Webster v. Town of Candia, 146 NH 430
The plaintiffs argue that the planning board’s decisions constituted "takings" in violation of the State and Federal Constitutions. See NH CONST. pt. I, art. 12; US CONST. amends. V, XIV.
We first address the plaintiffs’ arguments under our State Constitution, using federal law only as an aid in our analysis. See State v. Ball, 124 NH 226, 231 (1983). Because the Federal Constitution affords the plaintiffs no greater protection than does the State Constitution, we do not undertake a separate federal analysis. See Lucas v. South Carolina Coastal Council, 505 U.S. 1003, 1014-19 (1992); Burrows v. City of Keene, 121 NH 590, 596-98 (1981).
The Webster plaintiffs assert that the planning board’s decision was a "taking" because it deprived them of "reasonable access" to their property. Sanderson asserts that the planning board’s decision was a "taking" because it deprived her of "an economically viable use of the [p]roperty." Specifically, Sanderson argues that because of the planning board's decision, she may only build two single-family homes on the 260 acre parcel. Neither claim is viable.
While arbitrary or unreasonable restrictions which substantially deprive the owner of the economically viable use of his or her land may constitute a taking, Dumont v. Town of Wolfeboro, 137 NH 1, 9 (1993), the "failure to take discretionary affirmative action that would arguably have increased the value of [a landowner's] property" does not. Rockhouse Mt. Property Owners Assoc. v. Town of Conway, 127 NH 593, 601 (1986). In this case, the planning board’s failure to permit the plaintiffs to remove trees from Libbee Road is in no sense a taking. Id.
Moreover, even if the planning board’s failure to permit the plaintiffs to remove trees could somehow be viewed as a regulatory restriction, it would be constitutionally permissible.
Contrary to the Webster plaintiffs’ assertions, their interest in changing the classification of Libbee Road from a class VI to a class V highway is not constitutionally protected. "A landowner’s vested right of access consists only of access to the system of public highways not of a particular means of access." Merit Oil of NH, Inc. v. State, 123 NH 280, 281 (1983) (quotation omitted). The planning board’s decision "neither deprived the [Webster] plaintiff[s] of access to the general system of highways nor physically changed the actual entranceways to the property." Id.

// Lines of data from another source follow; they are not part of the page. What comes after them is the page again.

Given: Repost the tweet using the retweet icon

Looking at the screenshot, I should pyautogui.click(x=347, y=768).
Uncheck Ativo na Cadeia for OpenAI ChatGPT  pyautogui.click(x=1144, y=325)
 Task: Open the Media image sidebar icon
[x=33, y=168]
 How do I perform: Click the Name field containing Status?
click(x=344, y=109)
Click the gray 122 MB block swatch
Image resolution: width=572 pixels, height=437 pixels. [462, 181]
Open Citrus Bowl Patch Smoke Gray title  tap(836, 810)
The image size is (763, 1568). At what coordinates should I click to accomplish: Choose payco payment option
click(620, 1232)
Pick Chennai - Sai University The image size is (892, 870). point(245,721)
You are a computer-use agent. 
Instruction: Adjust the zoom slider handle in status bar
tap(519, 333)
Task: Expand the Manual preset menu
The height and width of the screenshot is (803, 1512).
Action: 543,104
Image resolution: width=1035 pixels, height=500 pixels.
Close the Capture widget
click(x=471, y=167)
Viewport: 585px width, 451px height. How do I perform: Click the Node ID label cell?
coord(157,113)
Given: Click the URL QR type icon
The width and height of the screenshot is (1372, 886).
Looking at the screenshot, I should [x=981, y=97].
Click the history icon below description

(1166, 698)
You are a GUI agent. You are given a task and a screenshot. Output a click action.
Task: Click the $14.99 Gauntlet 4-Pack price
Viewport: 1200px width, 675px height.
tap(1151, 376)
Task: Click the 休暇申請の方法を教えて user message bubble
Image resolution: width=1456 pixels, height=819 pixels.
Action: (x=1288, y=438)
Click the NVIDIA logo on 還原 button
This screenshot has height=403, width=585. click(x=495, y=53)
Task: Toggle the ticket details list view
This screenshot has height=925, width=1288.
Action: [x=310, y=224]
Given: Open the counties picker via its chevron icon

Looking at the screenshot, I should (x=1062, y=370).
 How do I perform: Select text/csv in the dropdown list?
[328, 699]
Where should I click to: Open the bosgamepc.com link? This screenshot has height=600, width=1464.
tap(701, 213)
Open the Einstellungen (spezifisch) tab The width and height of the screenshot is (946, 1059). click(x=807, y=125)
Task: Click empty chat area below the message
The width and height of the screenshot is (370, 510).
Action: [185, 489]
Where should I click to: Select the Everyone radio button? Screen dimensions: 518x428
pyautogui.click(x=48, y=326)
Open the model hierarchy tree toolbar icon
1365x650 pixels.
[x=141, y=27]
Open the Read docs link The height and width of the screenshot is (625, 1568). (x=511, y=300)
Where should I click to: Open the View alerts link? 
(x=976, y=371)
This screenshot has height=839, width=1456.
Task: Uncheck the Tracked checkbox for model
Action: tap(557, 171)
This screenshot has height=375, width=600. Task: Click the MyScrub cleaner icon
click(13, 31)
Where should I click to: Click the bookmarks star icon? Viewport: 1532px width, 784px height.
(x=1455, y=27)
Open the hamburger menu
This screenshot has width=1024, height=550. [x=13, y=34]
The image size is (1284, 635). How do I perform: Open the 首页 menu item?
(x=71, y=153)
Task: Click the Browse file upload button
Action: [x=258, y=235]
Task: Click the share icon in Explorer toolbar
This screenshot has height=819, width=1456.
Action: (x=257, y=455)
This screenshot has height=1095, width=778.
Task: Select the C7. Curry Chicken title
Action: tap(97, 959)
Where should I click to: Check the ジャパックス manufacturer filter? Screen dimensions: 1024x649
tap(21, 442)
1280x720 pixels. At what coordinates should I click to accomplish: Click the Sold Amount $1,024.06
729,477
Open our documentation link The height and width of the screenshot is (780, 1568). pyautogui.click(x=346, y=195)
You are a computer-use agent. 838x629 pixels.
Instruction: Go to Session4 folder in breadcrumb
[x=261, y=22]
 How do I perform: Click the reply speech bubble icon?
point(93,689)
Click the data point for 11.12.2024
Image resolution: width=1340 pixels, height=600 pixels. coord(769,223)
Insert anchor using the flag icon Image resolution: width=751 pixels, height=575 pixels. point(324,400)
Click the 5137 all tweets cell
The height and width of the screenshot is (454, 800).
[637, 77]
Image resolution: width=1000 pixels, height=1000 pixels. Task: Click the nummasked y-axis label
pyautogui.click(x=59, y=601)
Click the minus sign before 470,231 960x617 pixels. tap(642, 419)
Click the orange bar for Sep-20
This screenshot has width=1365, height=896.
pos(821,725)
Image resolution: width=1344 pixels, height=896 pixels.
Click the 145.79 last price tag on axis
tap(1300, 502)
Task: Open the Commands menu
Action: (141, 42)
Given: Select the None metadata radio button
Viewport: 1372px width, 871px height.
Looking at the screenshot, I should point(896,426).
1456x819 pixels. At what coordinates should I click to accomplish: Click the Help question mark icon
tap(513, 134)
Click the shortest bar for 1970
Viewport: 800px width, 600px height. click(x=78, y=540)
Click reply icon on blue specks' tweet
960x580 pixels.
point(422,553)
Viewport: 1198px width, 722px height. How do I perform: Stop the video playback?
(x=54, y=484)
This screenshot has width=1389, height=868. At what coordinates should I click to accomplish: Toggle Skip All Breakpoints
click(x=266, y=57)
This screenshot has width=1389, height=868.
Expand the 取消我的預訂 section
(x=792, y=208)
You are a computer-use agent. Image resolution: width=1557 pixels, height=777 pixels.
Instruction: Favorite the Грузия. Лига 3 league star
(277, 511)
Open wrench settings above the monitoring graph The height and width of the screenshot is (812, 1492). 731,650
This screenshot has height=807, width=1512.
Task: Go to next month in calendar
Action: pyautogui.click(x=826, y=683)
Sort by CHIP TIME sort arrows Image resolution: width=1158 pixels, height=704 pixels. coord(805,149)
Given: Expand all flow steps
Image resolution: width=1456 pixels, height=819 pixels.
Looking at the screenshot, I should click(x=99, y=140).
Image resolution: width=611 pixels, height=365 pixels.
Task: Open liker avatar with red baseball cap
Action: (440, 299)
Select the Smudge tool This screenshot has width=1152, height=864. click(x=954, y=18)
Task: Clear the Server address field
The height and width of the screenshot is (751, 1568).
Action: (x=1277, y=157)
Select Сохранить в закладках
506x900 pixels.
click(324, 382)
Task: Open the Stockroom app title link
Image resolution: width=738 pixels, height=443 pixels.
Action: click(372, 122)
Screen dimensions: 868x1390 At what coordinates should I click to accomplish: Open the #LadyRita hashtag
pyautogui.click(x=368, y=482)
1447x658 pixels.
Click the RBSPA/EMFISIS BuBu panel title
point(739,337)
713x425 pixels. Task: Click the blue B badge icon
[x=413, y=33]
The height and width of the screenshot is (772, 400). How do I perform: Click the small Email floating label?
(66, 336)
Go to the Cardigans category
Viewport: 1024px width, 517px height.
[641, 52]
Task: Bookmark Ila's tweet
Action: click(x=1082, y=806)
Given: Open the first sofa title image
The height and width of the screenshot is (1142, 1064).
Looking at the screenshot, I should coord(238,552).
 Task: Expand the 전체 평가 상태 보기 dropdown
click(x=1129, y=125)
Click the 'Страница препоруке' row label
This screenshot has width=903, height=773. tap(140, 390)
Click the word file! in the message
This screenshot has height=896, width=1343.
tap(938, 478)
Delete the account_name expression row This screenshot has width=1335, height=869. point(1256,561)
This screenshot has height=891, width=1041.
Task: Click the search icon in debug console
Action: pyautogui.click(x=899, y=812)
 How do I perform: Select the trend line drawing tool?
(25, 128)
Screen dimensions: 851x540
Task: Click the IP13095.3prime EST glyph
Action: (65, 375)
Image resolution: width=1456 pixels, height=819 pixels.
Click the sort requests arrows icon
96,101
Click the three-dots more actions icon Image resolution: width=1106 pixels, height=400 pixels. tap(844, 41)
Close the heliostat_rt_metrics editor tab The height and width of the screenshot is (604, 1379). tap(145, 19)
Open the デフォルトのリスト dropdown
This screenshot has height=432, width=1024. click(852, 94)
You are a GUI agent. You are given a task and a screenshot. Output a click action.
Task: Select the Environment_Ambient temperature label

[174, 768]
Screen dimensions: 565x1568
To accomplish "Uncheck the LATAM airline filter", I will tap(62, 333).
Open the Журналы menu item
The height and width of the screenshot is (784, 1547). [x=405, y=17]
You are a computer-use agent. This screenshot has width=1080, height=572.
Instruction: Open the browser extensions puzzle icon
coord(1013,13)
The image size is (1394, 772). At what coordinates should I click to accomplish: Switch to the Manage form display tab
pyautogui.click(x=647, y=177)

Similarly, even if, as Sanderson claims, the planning board’s decision deprived her of the ability to build more than two single-family dwellings on her property, it did not substantially deprive her of the property’s economically viable use. "Although [Sanderson] may not have made as complete use of [the] property as [she] could have wished, the value of [her] property was not substantially destroyed …" Funtown v. Town of Conway, 127 NH 312, 318 (1985).